- Exercise description
Can you extract every line of text in the material below word for word, omitting the pictures?
** Start Information given **
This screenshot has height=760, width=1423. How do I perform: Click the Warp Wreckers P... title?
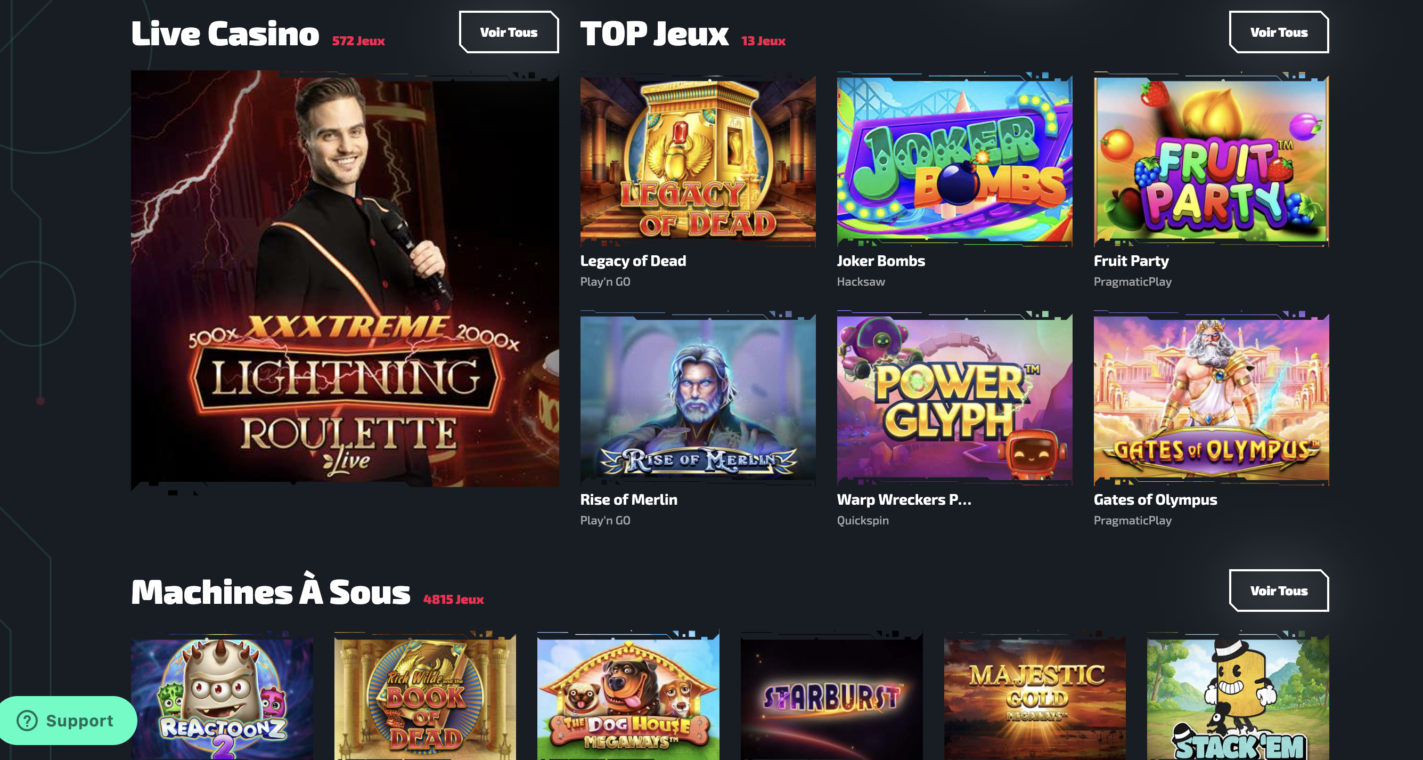904,500
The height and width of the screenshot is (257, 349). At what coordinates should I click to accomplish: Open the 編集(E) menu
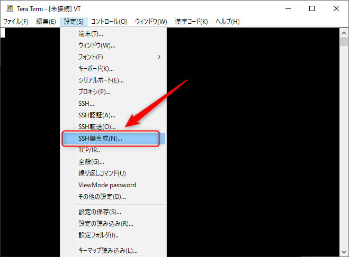click(46, 21)
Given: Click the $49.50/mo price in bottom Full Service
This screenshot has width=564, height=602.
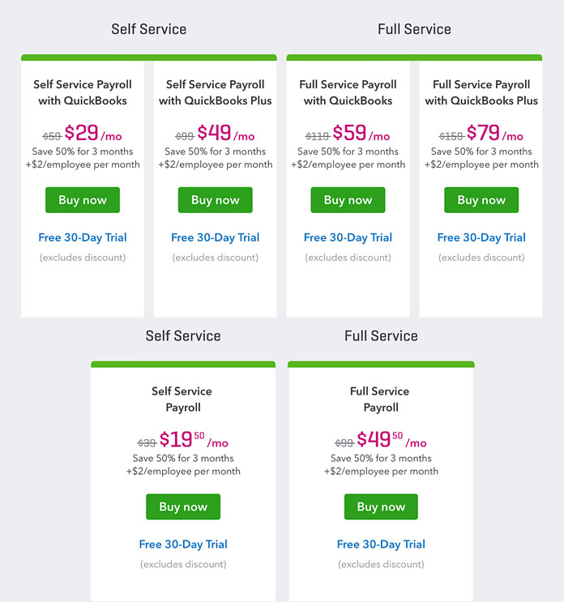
** End Information given **
- Output for this task
This screenshot has height=760, width=1423. How do I perform: Click the Warp Wreckers P... title?
904,500
The height and width of the screenshot is (257, 349). At what coordinates should I click to accomplish: Open the 編集(E) menu
click(46, 21)
Given: Click the $49.50/mo price in bottom Full Service
This screenshot has width=564, height=602.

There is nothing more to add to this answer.